Часто потом я вспоминала Алпатова таким, каким видела его в Инкерманском госпитале, и думала: он должен выжить, сильные духом зачастую выигрывают бой со смертью. Я не ошиблась: Алпатов поправился и вернулся в строй.
Взяв у Трамбовецкого письмо к Ане, мы распрощались, пообещав приехать с первой же машиной, которая будет идти сюда.
Выйдя в вестибюль, я попросила списки раненых, поступивших после двадцатого числа. Перелистывала страницу за страницей, а окружавшие меня наши легко раненные бойцы говорили:
— Бесполезно, не стоит смотреть: Хонякин убит наповал, мы к нему подходили, мы его смотрели и надвинули ему фуражку на лоб.
Я понимала, что бесполезно, но отвечала:
— Я дала слово и должна посмотреть. Мало ли какие бывают случаи.
Увы! В списках раненых я Хонякина не нашла.
Я благополучно вернулась в городок и едва успела сойти с машины и войти во двор, как навстречу мне выбежала Аня. Размахивая издали письмом, я радостно кричала:
— Нашла!.. Лежит раненый! Вот от него письмо, Аня схватила письмо и бросилась мне на шею:
— Спасибо, спасибо, радостную весть вы мне привезли!
Она несколько раз перечитала письмо, руки ее дрожали, на ресницах повисли две слезинки, но лицо было светлое и счастливое. Ответив на все Анины вопросы и радуясь за нее, я пошла к Наташе. Мрачное настроение охватило меня сейчас же, как только я вошла в комнату. Наташа одетая, зарывшись в одеяла, все так же лежала в постели и плакала.
— Наташа, надежды нет, Хонякин убит, это точно, совершенно точно. Надо взять себя в руки и пережить горе…
Тяжелыми были эти дни. В комнате царило молчание, иногда прерываемое рыданиями Наташи. Я сидела тихо, как мышь, забившись в угол дивана и подперев рукой щеку. Мне очень было жаль Наташу, безвременно погибшего Хонякина, их молодую, разбитую жизнь. Думала и о Борисе. Никто ничего не знает, может быть, он так же погиб, как и Хонякин? Но сердце говорило: Борис жив! Жив!

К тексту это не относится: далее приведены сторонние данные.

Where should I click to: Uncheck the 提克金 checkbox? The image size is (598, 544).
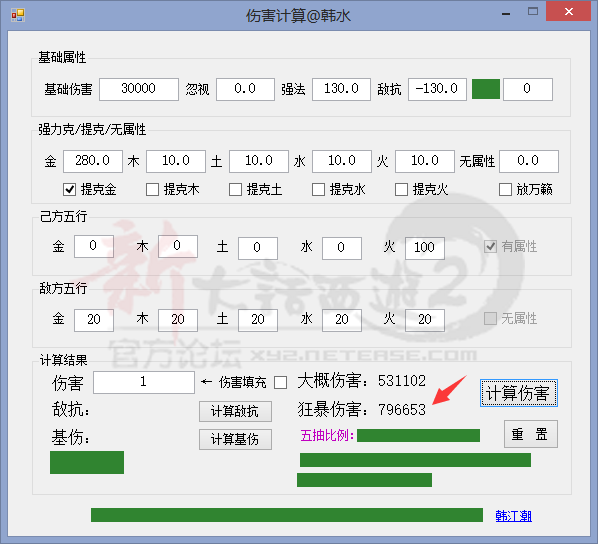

Я продолжала ездить в Инкерманский госпиталь, то с Аней, то с Фросей, беседовала с ранеными, кое-что им привозила. Бедный моряк, раненный в живот, умер на другое утро, после моего первого приезда. Трамбовецкому вдруг стало хуже, рана начала нагнаиваться, он пожелтел и сильно страдал. Очень плох был Фросин муж, Алпатов всё так же мягко улыбался, тяжело дыша. Короткову было лучше.

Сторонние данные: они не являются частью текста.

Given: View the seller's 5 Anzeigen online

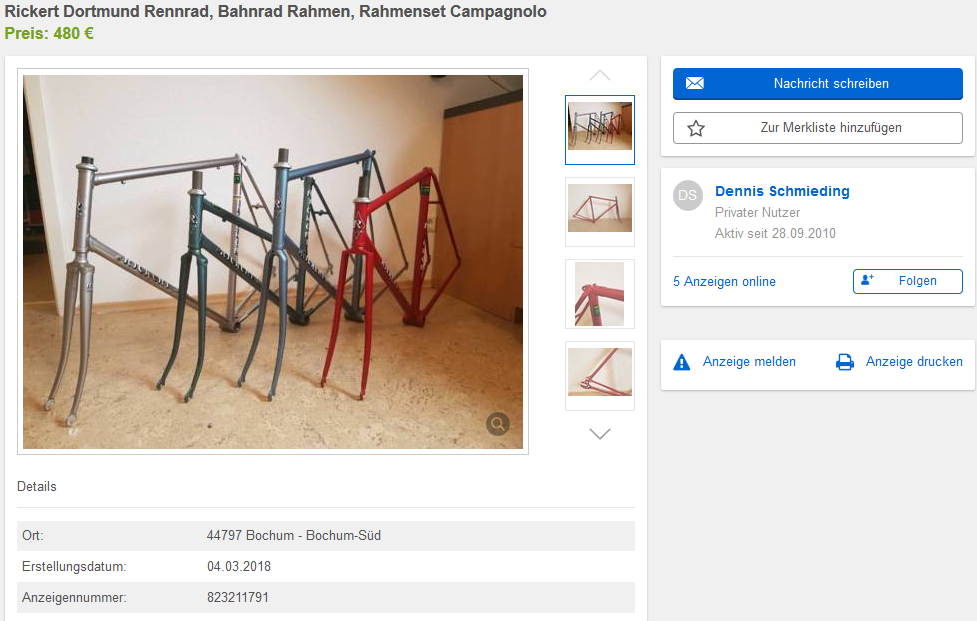Looking at the screenshot, I should 724,282.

Однажды я не успела еще войти в вестибюль, как меня окружили наши раненые. Они наперебой говорили:
— Мельник жив, он командует ротой!.. Здесь лежит легко раненный наш политрук Труфанов, который был в его роте.
Несколько человек закричали:
— Позовите Труфанова! Приведите Труфанова!
И вот я слушаю его рассказ.
— Наш батальон пошел в атаку с ходу. Немецкие снайперы перебили или ранили многих командиров потому, что мы шли во весь рост и сверкали начищенными медными пуговицами, золотыми эмблемами и нашивками. Наши черные шинели резко выделялись на белом снегу. Тогда и был убит Хонякин. Ураганный пулеметный огонь заставил нас залечь и поползти по-пластунски. Ползли мы недолго, вскоре вскочили и бросились в штыковую атаку. Мы налетели на немцев, как смерч, смяли и далеко отогнали. В горах, покрытых лесом, в незнакомой для нас местности, где-то возле Кучук-Кермена, увлеченные атакой, многие потеряли ориентировку. Тогда Мельник собрал остатки батальона, всего около шестидесяти человек, взял на себя командование и, как он выразился, чутьем вывел нас в расположение частей Приморской армии… С десятью бойцами он занял передовой окоп, я был все время рядом с ним. Мы отбивали немецкие атаки, пока не кончились патроны. Из окопа Мельник ушел последним. Я оборачивался и видел: он шел медленно во весь рост, ему не хотелось оставлять завоеванные позиции, но батальон слишком вырвался вперед. Сейчас Мельника с остатками батальона взяли в Приморскую армию, назначили командиром роты. Он здорово дерется, сам строчит из пулемета и кричит: «За Родину! За Севастополь! А это вам за жену, а это за сына!» — подпускает немцев к самым окопам и забрасывает гранатами. Он жив, здоров, невредим, и чувствует себя прекрасно…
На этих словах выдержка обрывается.